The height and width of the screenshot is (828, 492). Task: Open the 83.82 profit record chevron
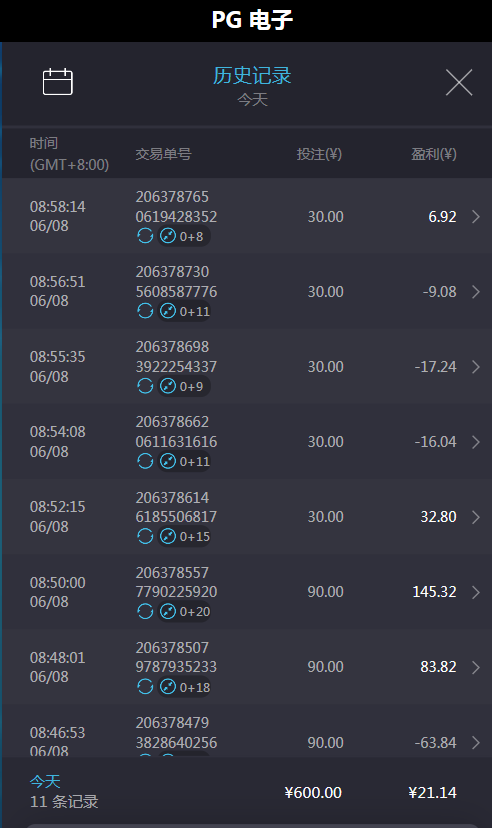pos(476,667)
==
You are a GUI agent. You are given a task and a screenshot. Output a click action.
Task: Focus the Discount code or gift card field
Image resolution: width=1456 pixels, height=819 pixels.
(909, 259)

# [Task details]
Print the lines of the records above, starting with the line that contains "The height and" and continuing through the line that contains "pos(476,667)", and omit the pictures from your answer.

# [Final answer]
The height and width of the screenshot is (828, 492). Task: Open the 83.82 profit record chevron
pos(476,667)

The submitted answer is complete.